DATA SECTION ▸
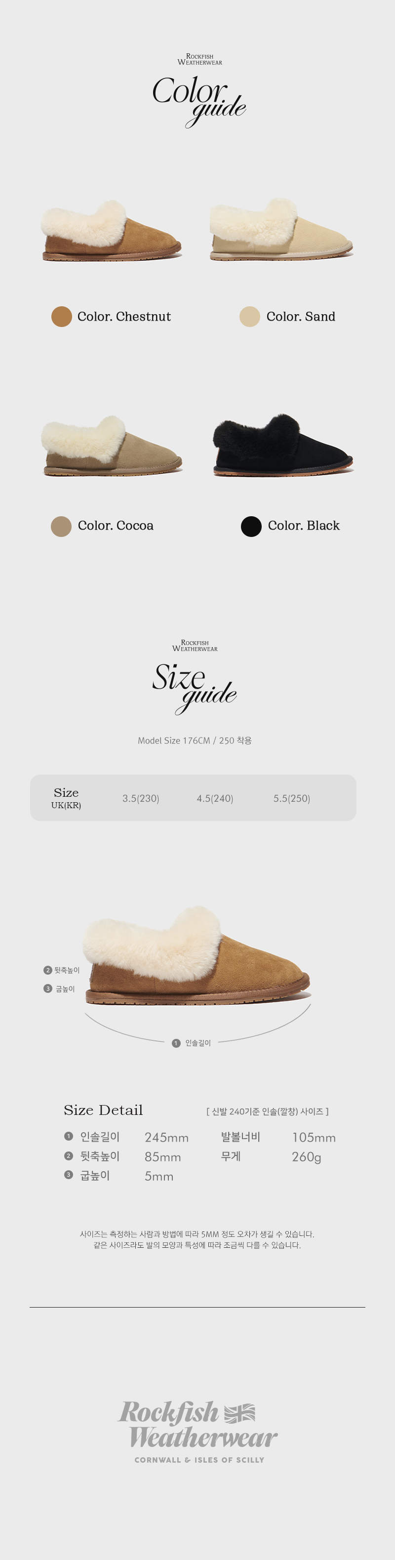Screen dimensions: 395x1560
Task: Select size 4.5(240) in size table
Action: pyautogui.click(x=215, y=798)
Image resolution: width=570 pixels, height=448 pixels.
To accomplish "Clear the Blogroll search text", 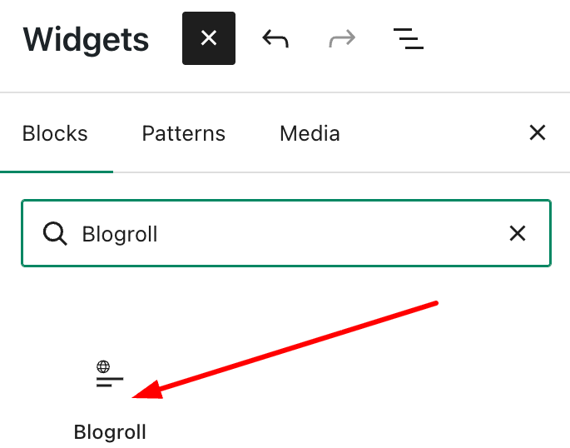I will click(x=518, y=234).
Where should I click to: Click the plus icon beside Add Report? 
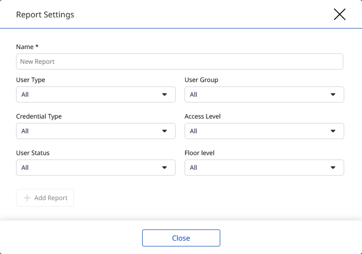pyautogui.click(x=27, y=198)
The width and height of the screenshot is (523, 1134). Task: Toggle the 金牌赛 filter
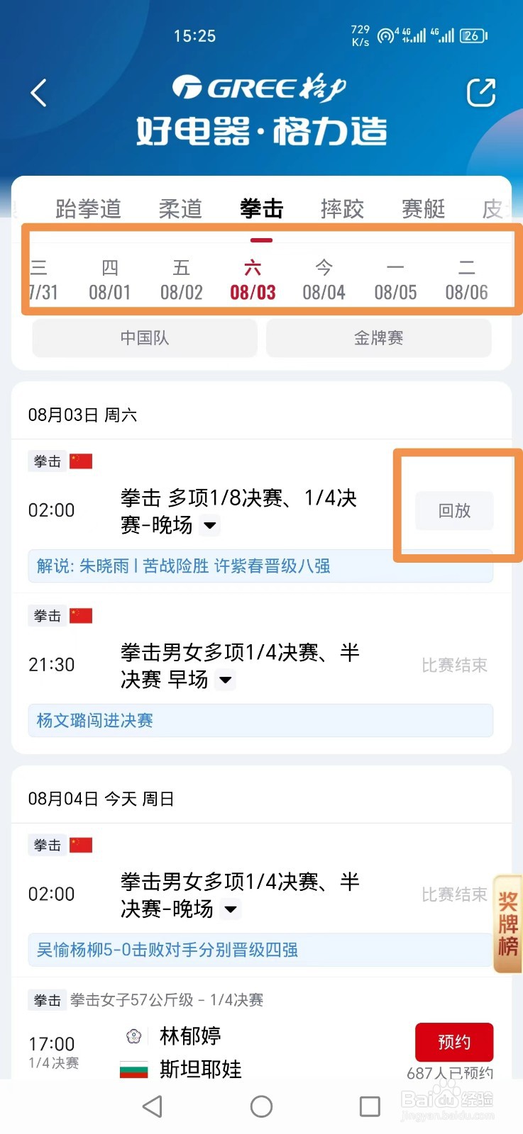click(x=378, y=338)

==

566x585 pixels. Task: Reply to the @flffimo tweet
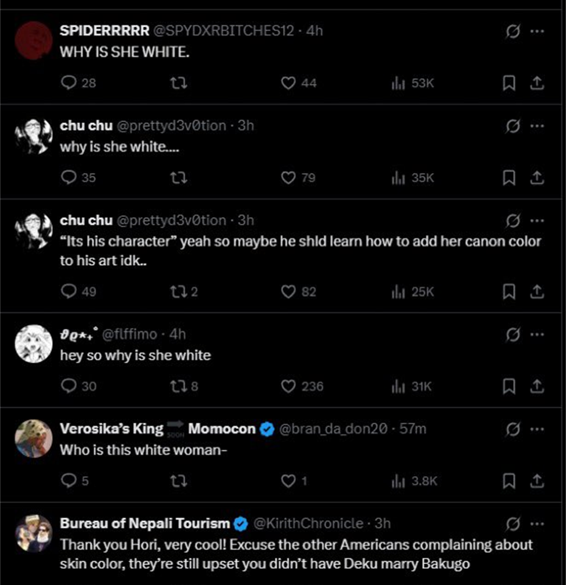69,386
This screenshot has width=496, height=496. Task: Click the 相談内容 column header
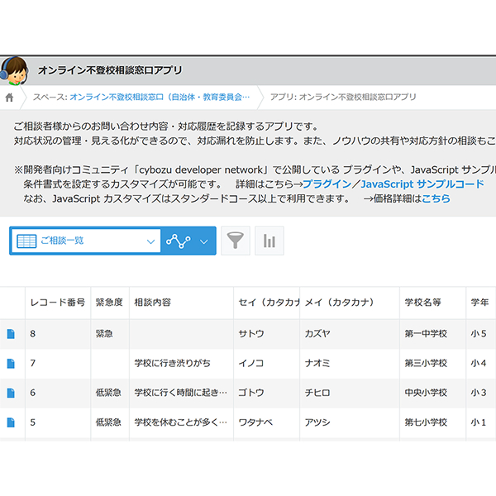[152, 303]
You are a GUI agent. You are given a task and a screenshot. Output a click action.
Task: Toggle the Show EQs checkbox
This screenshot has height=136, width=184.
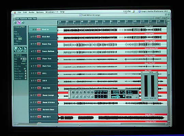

---

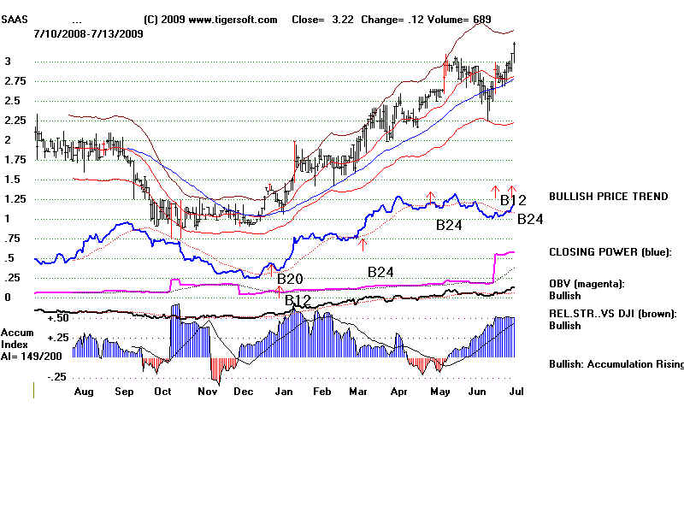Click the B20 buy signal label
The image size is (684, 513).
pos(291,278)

ACTION ITEM ▸ From the data above, retype only the lines starting with the line with "566x585 pixels. Task: Reply" and going on through the line with "This screenshot has height=136, width=184.", exactly, leaving out the pictures.

EXERCISE ANSWER ▸
566x585 pixels. Task: Reply to the @flffimo tweet
69,386
This screenshot has width=496, height=496. Task: Click the 相談内容 column header
[152, 303]
You are a GUI agent. You are given a task and a screenshot. Output a click action.
Task: Toggle the Show EQs checkbox
This screenshot has height=136, width=184.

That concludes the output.